PC jockey and not an iPad fan? How about a Windows-based laptop running Cakewalk SONAR X3 Producer or Steinberg’s Cubase 7.5 (both are $499). Both DAWs offer tools for advanced music making and carry a wide range of features for 64-bit platforms. SONAR has Melodyne fully integrated, features the latest VST plug-in tech, has unlimited audio/MIDI tracks and sends, and new features like the QuadCurve EQ/Analyzer, virtual instruments like Lounge Lizard piano, XLN Audio Addictive Drums, AAS Strum Acoustic guitar, and more. Cubase 7.5, featured in this month’s New Products section, offers unlimited audio/MIDI tracks and sends like SONAR, plus offers the new MixConsole with integrated EQ and Dynamics channel-strip modules, 66 plug-ins, eight VIs and more.

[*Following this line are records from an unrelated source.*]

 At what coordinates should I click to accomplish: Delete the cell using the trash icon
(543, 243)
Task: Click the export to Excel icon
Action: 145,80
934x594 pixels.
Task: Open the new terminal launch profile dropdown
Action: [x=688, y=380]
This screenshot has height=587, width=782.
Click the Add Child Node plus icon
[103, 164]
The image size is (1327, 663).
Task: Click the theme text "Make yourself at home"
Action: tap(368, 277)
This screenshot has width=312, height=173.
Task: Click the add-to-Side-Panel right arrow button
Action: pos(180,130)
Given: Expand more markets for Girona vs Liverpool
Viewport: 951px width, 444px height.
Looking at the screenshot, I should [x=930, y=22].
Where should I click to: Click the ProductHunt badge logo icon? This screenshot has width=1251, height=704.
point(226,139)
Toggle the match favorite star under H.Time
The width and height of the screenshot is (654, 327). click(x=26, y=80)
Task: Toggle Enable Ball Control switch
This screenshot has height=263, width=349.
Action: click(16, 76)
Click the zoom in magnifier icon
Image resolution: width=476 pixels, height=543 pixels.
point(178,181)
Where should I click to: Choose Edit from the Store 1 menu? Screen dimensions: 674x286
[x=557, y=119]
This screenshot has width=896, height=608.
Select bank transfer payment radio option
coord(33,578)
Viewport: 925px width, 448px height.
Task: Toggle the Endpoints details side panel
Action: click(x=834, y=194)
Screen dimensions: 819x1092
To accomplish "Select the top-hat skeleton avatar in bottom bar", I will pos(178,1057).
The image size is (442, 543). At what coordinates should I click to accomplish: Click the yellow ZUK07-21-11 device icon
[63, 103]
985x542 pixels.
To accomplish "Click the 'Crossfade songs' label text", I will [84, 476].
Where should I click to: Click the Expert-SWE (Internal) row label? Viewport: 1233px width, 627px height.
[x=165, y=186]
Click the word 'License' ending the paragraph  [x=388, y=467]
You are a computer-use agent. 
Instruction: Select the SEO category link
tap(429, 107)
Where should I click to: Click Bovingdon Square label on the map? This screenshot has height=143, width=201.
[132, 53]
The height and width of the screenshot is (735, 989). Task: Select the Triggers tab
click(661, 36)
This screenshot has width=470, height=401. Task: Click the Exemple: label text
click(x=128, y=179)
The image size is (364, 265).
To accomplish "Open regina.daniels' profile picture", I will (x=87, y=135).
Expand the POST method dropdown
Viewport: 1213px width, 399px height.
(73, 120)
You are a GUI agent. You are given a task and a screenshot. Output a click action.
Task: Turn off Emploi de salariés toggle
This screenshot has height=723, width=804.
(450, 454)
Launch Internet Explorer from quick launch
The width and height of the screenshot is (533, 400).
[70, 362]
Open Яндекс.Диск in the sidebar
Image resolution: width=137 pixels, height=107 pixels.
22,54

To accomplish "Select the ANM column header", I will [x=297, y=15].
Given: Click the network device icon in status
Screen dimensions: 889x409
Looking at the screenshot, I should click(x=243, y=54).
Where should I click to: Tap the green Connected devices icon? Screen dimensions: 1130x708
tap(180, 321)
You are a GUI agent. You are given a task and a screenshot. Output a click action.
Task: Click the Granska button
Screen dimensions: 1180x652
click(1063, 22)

But what if Santa left you with a bundle and you want the best no matter the cost? For starters let’s guarantee a top listening experience with the Focal Spirit headphones ($349). Their wafer-thin mylar and titanium membranes promise studio monitor sound. Next, let’s go with the top-of-the-line 15-inch Apple MacBook Pro laptop with 2.6GHz Quad-core Intel Core i7, Turbo Boost up to 3.8GHz, 1TB PCIe-based Flash Storage, 16 GB RAM, and a USB Super-Drive ($3,378).

For recording pristine tracks on the bus, stage or hotel room, we’ll use Pro Tools HD through the Lynx Hilo with the LT-TB Thunderbolt option ($2,595). Hilo provides excellent listening via the high-quality headphone amp and back-packable input for Millennia HV-3C preamps powering DPA’s ST4011C Stereo Pair with 4011C Compact Cardioids. These mics offer excellent recording from stage to studio, and the whole rig could be put in an oversize backpack or duffel.

So when it’s time to create and capture music, whether you’re well-heeled or not, you can grab a quality performance, bring it home and develop it for online distribution, finishing that EP or other content creation. That’s what it’s all about in the new age of audio where everyone is everything, or needs to be!